I invite you to read this holiday blog from a friend of mine, Pam Oldham, who writes about sharing gifts with her mother during the holiday season:
SIX LESSONS MOM TAUGHT ME ABOUT HOLIDAY VISITS
Many families will visit loved ones living with dementia this holiday season. Often, we make the mistake of trying to recreate family holiday celebrations of our youth. But over time, I’ve taken a new approach, thanks to lessons I’ve learned from my 87-year-old mother who lives in a long-term care facility far from my current residence.
Here are six lessons Mom taught me about holiday visits (plus a couple bonus lessons). I hope sharing them will help you and your family, too!
One really great present is all that’s needed. The family of my childhood celebrated Christmas and featured a massive stack of gifts under a tree. Carrying on that tradition is not longer appropriate for Mom. Too many gifts (and too many visitors) at once can be overwhelming to a person with dementia. Last year, I visited with Mom alone and gave her an interactive holiday ornament that came to life with lights and music at the touch of a button. Mom’s joy and wonderment was evident every time she pressed that button and the light and music show began. She played with the ornament every day during my week-long time with her.
Sing happy songs. Yes, sing and sing boldly. It doesn’t matter if you have a good voice or not. Holiday sing-alongs weren’t among my family’s traditions when I was a child, so I didn’t realize until recently how much Mom enjoys belting out holiday favorites. Sticking to songs with simple lyrics from old standards, like “Jingle Bells,” ensured Mom’s participation, to her great happiness. We began in the dining hall after dinner and continued singing all the way back to an activity room where a holiday event was about to begin for the enjoyment of residents. Hearing Mom’s laughter each time as we stumbled over lyrics warmed my heart.
“Selfies” aren’t just for the young. Mom first learned about smartphone cameras three years ago, and she loves our tradition of taking at least one official selfie during every visit. For our holiday pic, we don Santa hats that I bring and then we mug for the camera. As we check out the resulting images, we reminisce about past holidays and visits with Santa. I usually print the best image locally, frame it, and then give it to Mom before I leave for home.
Holiday lighting displays are still magical.

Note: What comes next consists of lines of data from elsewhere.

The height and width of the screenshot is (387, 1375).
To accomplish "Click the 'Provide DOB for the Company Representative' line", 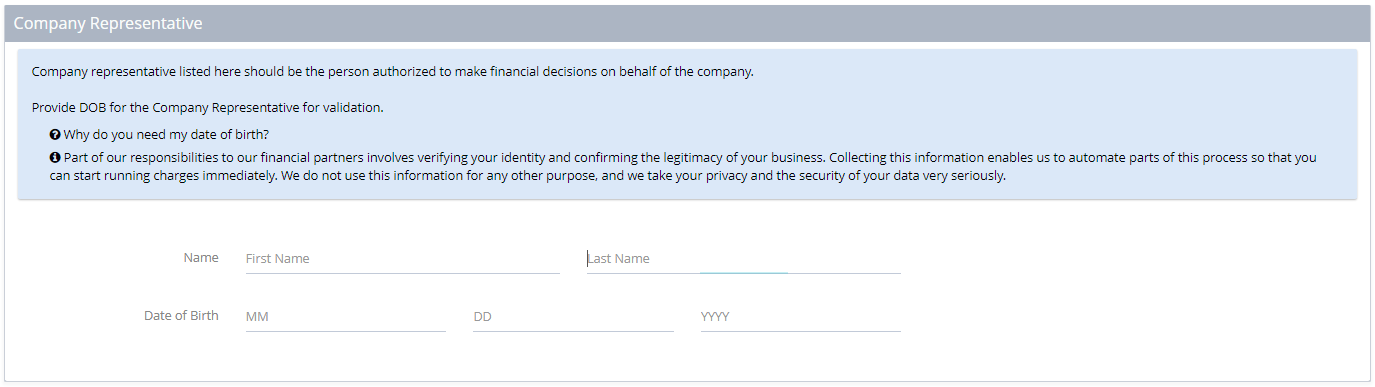I will 208,107.
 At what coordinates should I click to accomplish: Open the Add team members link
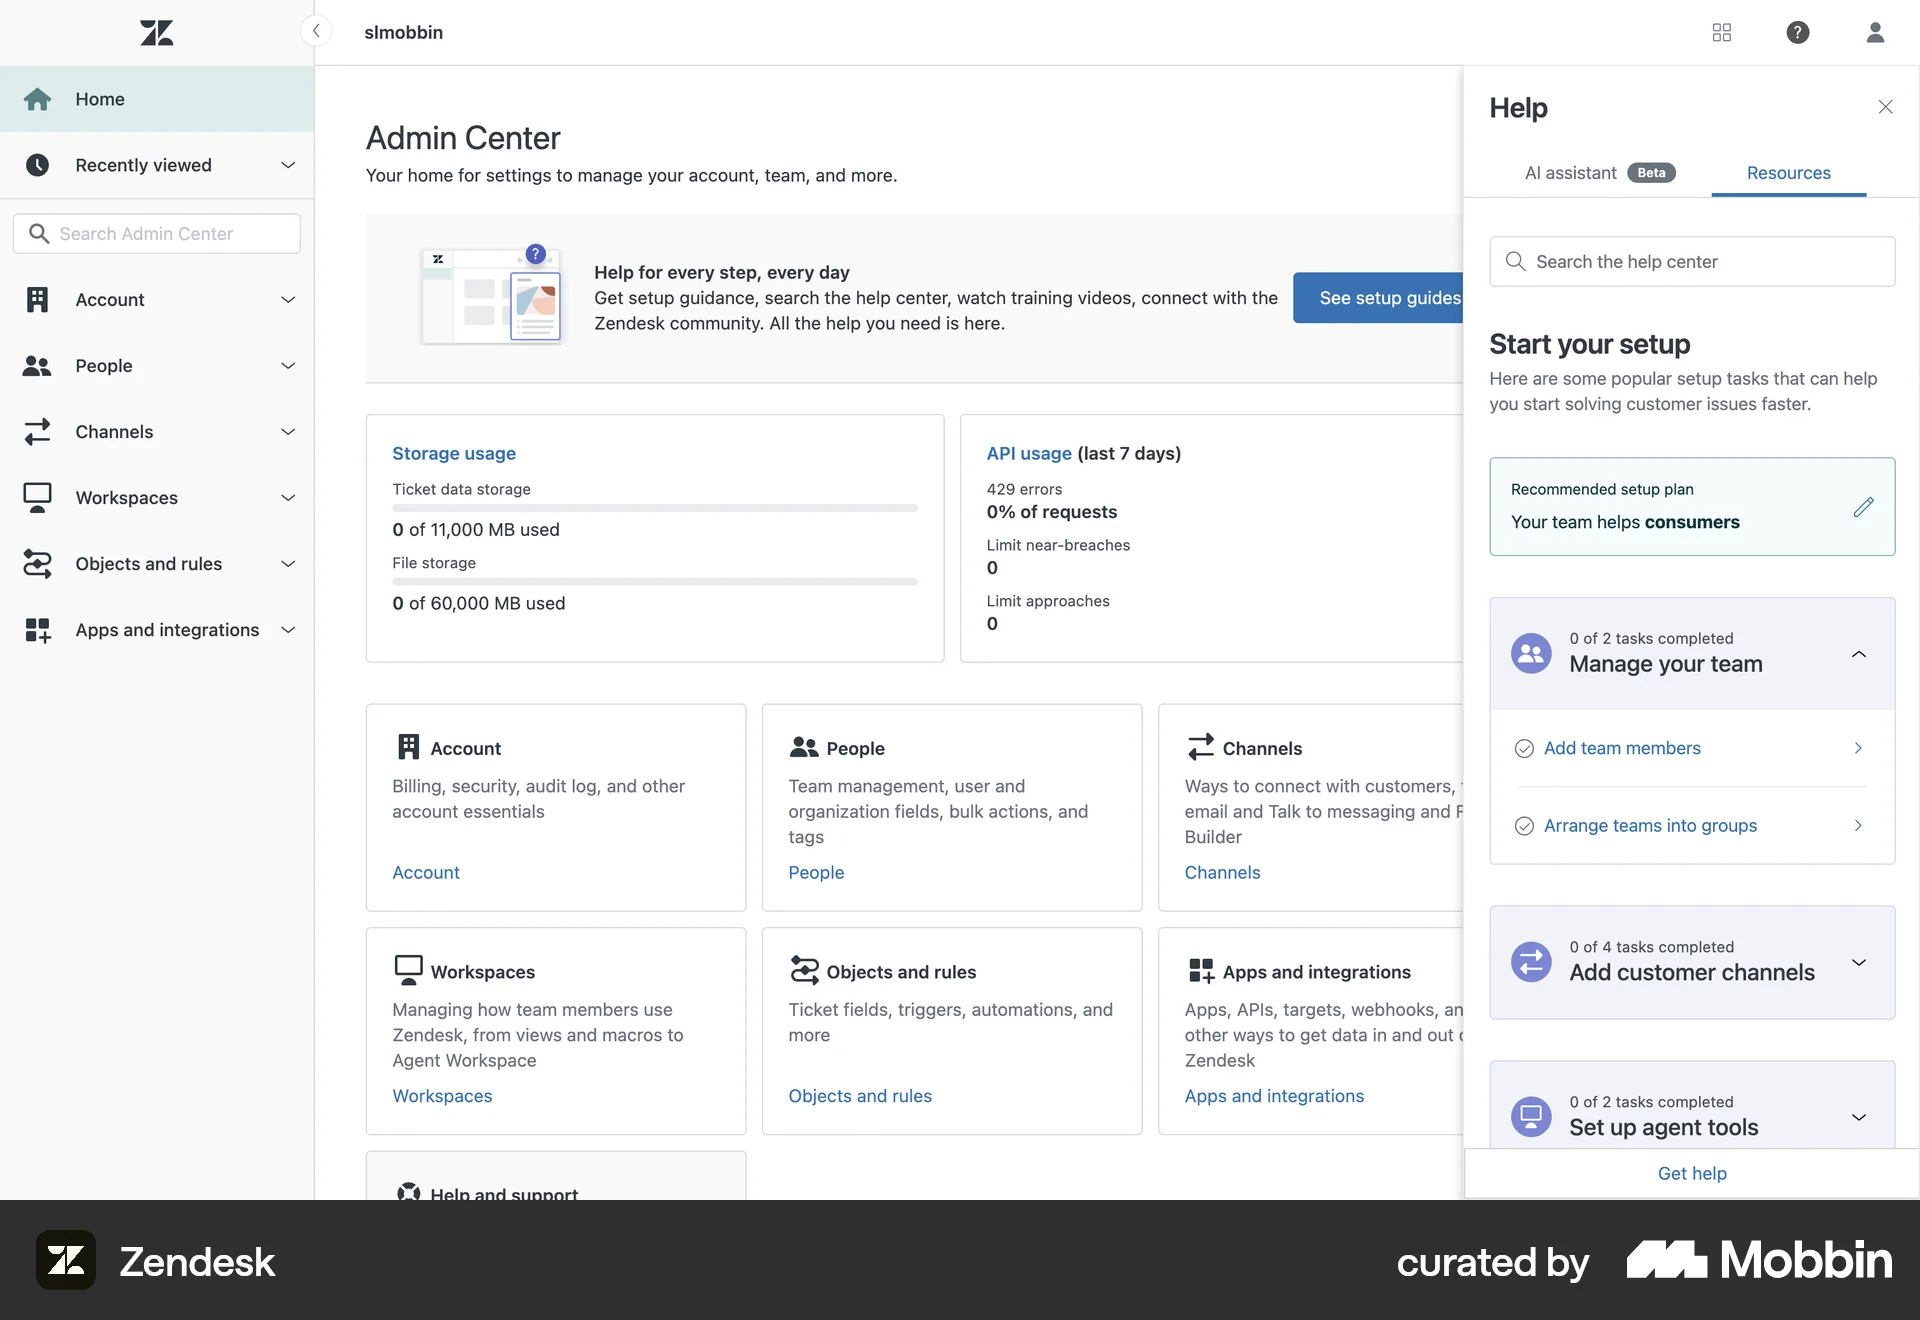click(x=1622, y=748)
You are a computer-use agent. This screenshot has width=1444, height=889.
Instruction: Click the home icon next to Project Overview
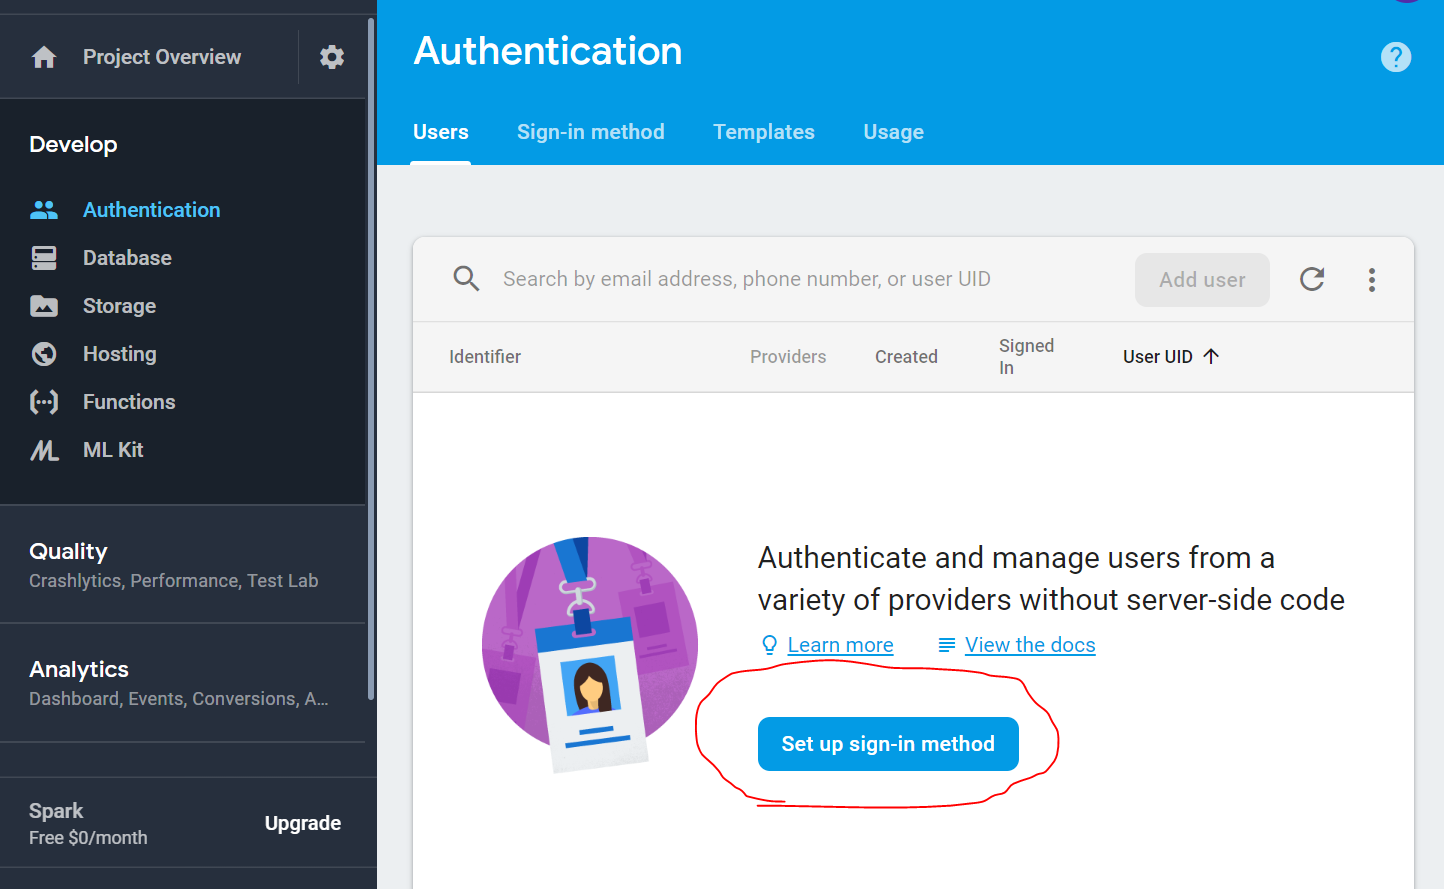(x=44, y=57)
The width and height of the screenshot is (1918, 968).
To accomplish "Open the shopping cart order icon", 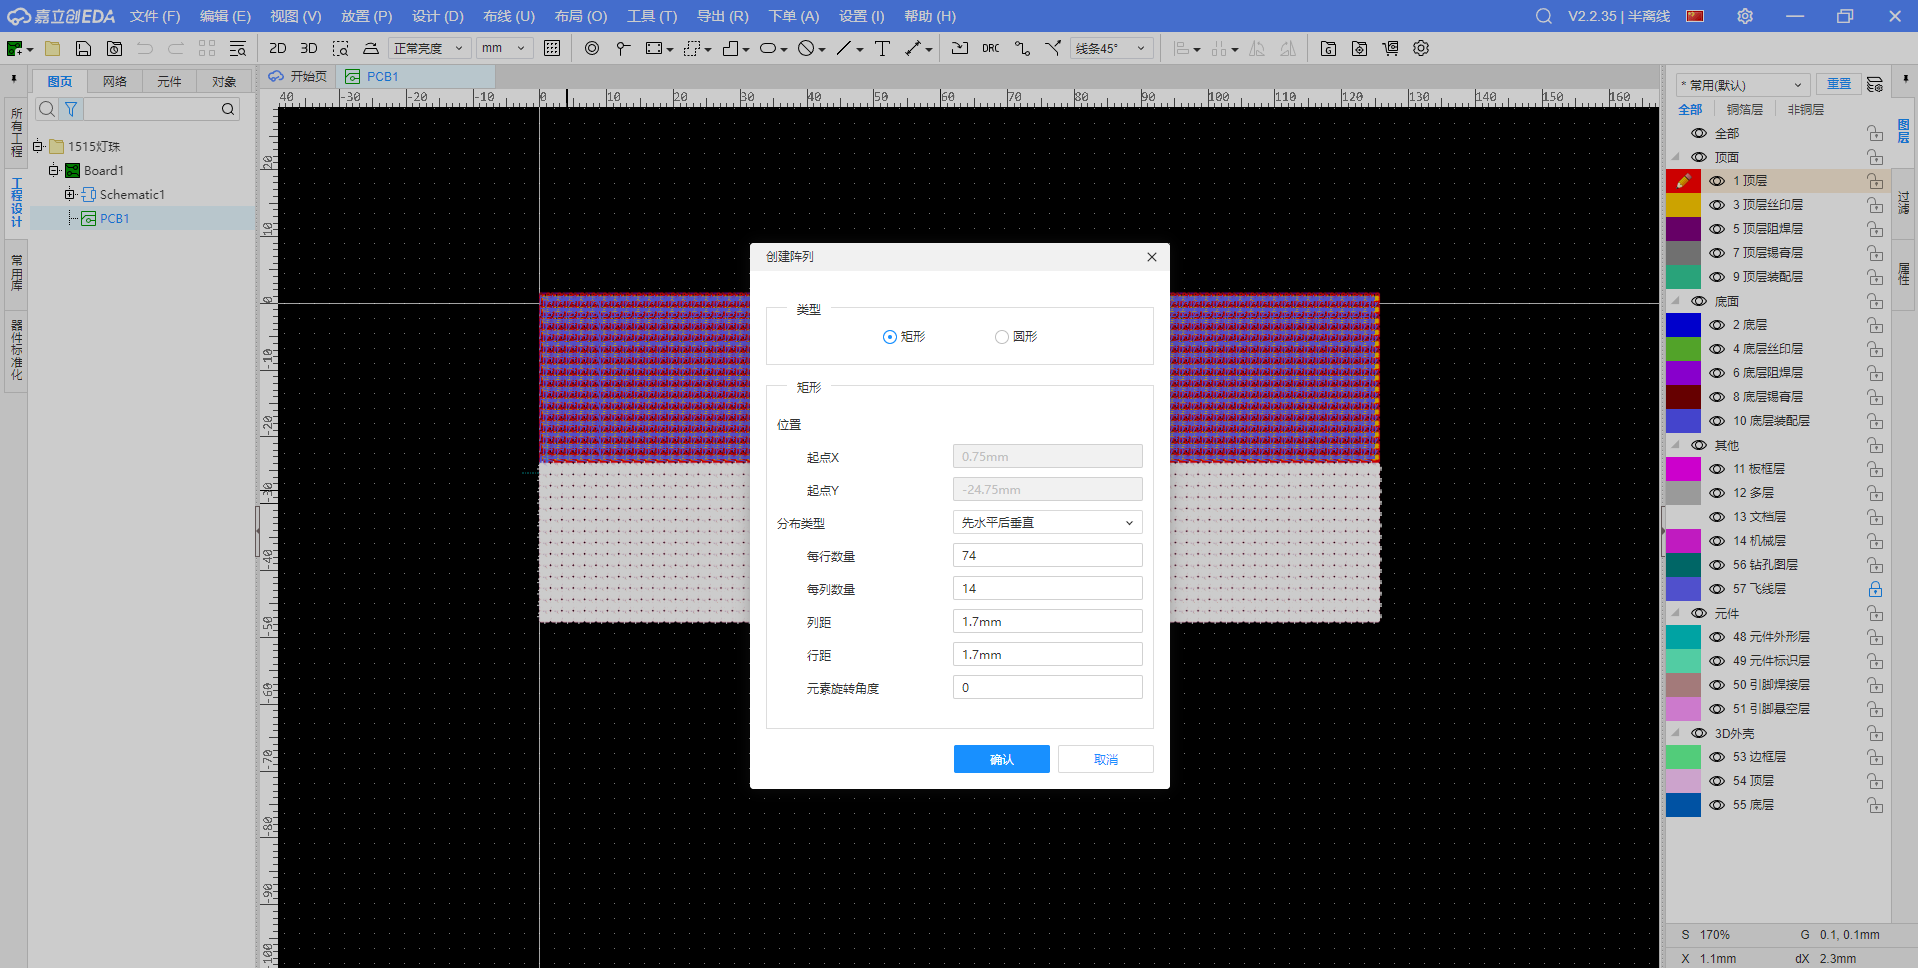I will (x=1390, y=48).
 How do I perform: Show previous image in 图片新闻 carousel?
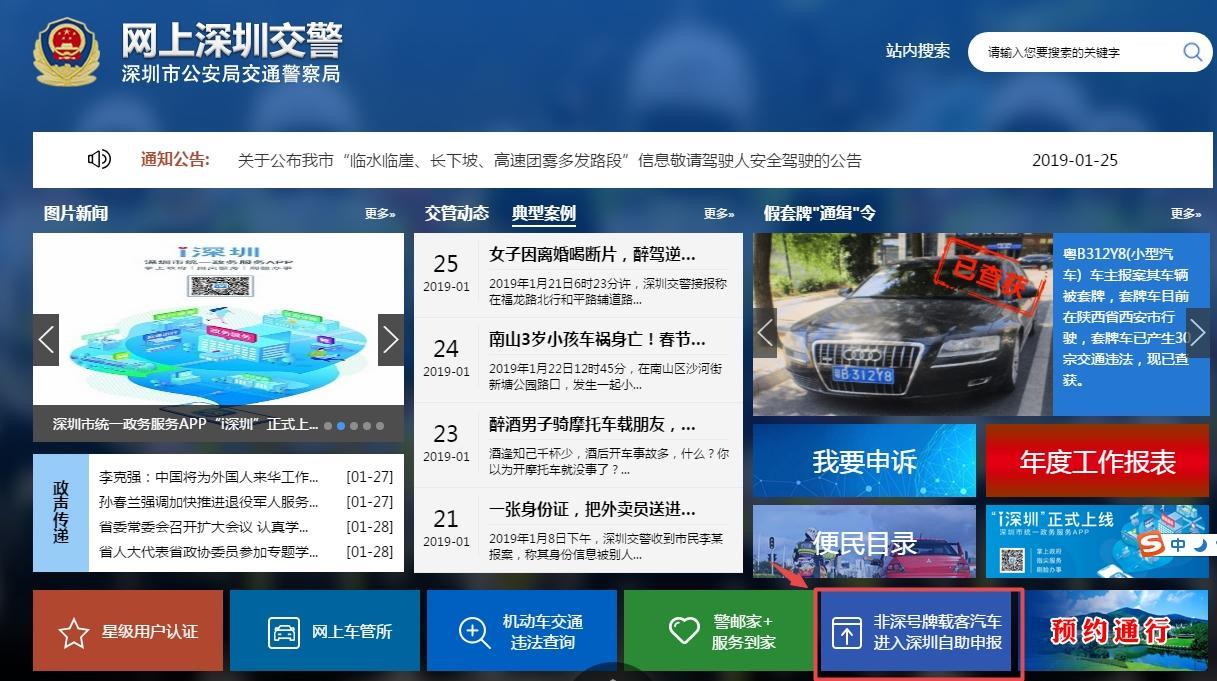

Since Mom lives in a cold climate, it’s usually impractical to take her out to view neighborhood lighting displays by car. However, because her community is located in a residential neighborhood, displays can be viewed easily and warmly from inside the facility. We move our personal holiday party to an activity room with big windows facing decorated yards, turn out the room’s interior lighting, and then gaze with wonderment at all the beautiful lights outside.
It’s okay to be silly. Mom hates regimented exercise, but when I suggested that we take our song and dance routine to the halls of her facility, she eagerly agreed. I strapped some bells to her walker and we headed down the halls, singing holiday tunes and fancy stepping as went. Staffers and residents were delighted, and we had great fun. As an added bonus, the exercise invigorated Mom’s body and spirit at a time when she needed it most.
Your presence is the best gift of all. Visit regularly and often. During the holidays, a long-term facility can be a very lonely place for residents and staffers. Instead of planning one “big” celebration on a single visit, return several times during the holiday season for many smaller celebrations.
When I was a child, Mom taught me to be on lookout for people who need cheering up during the holiday season. Many long-term care residents don’t have any family members or visitors during the holidays. So, I always reserve time at the end of each visit with Mom to stop by open doors on my way out of the building. I greet each resident and wish him or her a happy holiday. Judging from their smiles and hand waving, this simple recognition brings them great joy.
Lastly, when you visit during the holidays, consider bringing some special snacks for staffers to share. They have sacrificed time with their own families to care for your loved one. It’s been my experience that cookies and veggie trays are especially appreciated.